Problem to solve
Check every line of the entries below for the word "right", then give only the number of lines that have it.

───── Source data ─────

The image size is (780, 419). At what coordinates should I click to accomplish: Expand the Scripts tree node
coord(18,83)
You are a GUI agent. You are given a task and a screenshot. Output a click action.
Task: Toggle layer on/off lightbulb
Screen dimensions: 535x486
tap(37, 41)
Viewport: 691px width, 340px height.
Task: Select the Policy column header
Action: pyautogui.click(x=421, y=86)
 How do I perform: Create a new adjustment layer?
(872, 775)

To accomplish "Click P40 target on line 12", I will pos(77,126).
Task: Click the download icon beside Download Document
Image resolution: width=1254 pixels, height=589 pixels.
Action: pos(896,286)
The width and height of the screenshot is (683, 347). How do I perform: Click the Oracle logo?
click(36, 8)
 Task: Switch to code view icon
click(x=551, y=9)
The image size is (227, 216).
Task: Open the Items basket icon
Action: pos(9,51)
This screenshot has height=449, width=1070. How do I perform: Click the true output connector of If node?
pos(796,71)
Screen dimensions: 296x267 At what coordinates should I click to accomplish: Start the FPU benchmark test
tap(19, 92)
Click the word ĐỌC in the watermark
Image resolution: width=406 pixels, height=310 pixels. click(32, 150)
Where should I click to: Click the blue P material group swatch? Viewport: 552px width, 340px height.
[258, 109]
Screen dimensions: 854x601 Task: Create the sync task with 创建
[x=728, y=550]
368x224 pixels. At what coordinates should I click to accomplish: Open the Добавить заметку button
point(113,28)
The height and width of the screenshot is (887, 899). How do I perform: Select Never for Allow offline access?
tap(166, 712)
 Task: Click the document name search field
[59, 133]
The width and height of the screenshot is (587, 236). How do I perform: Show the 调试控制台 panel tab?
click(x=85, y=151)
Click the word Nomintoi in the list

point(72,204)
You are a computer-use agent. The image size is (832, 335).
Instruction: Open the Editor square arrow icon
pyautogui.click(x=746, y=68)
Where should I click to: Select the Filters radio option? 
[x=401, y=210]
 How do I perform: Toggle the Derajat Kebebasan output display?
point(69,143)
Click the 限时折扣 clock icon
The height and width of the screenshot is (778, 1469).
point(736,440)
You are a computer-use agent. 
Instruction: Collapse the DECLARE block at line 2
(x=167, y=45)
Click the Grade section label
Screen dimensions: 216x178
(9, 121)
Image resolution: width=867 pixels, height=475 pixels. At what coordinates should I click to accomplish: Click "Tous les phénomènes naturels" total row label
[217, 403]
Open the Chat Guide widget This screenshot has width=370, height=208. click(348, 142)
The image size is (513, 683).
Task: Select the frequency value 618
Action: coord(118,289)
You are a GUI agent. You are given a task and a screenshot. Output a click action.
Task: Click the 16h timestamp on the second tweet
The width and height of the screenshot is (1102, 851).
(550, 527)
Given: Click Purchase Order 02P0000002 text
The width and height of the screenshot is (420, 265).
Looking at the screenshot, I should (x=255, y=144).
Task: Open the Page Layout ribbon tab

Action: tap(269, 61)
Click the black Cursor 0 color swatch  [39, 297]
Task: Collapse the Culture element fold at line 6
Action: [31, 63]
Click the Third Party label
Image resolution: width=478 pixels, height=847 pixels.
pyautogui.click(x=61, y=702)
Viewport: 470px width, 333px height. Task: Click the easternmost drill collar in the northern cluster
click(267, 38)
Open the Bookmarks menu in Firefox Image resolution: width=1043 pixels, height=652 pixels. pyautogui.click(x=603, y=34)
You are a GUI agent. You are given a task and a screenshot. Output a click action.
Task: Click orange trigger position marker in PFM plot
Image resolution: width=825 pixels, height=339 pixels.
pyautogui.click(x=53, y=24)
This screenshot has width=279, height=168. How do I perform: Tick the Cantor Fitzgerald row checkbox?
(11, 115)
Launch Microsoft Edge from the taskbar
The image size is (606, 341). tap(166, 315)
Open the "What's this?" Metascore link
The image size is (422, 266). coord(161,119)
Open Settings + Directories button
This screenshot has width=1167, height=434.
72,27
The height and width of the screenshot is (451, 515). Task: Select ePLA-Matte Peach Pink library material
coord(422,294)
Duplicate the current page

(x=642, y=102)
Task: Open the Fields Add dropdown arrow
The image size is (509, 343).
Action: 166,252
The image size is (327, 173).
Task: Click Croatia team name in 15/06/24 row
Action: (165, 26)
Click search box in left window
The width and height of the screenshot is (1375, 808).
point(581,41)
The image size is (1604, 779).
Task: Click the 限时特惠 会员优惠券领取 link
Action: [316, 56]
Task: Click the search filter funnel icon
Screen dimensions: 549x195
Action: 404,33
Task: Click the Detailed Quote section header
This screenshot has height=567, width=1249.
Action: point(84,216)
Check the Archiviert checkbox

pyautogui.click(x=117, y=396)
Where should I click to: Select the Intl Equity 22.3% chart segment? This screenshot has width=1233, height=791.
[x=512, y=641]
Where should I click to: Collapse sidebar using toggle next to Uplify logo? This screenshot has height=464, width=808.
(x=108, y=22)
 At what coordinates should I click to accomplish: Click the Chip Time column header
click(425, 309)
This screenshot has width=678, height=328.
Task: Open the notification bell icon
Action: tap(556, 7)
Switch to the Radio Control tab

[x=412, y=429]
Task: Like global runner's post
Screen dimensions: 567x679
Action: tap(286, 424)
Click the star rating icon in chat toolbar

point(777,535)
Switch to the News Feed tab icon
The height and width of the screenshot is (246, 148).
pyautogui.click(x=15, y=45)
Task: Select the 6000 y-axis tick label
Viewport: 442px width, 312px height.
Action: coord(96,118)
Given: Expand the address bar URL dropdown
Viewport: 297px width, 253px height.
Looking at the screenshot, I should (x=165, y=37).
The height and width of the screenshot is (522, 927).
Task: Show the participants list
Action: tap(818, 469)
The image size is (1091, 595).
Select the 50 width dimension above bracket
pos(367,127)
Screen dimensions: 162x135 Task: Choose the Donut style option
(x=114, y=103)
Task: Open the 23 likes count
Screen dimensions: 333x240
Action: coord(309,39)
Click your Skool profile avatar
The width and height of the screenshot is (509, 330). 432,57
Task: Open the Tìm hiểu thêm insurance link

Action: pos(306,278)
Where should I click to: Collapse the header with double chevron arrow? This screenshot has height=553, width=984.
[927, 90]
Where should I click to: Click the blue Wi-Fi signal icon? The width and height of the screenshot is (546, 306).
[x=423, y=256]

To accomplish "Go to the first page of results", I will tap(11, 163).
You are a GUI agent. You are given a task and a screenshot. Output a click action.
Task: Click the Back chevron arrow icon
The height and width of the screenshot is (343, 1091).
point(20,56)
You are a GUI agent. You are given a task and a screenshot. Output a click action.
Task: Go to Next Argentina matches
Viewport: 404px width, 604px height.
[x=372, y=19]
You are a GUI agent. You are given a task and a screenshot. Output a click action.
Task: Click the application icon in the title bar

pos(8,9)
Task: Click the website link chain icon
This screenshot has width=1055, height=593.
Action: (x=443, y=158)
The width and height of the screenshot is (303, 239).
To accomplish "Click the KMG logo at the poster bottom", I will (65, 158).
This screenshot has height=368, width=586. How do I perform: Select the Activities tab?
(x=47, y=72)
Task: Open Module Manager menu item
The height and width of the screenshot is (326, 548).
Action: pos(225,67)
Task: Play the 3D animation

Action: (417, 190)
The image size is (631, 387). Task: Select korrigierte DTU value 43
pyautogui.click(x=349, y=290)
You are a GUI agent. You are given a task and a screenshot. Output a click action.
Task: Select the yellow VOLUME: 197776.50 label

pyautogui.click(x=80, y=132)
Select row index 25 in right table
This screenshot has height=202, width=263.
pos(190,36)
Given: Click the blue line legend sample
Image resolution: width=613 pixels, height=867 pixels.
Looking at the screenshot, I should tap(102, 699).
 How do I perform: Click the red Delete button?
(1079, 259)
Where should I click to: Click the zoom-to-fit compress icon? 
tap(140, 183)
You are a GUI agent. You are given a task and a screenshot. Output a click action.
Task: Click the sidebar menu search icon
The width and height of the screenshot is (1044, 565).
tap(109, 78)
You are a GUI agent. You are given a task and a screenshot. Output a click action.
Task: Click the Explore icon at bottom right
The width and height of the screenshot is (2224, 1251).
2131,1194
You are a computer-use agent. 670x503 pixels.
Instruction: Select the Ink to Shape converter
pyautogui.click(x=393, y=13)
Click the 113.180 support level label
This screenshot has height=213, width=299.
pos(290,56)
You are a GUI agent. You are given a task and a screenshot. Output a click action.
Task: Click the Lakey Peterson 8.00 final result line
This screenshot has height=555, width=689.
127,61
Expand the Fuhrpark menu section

─────

Reply to the task
2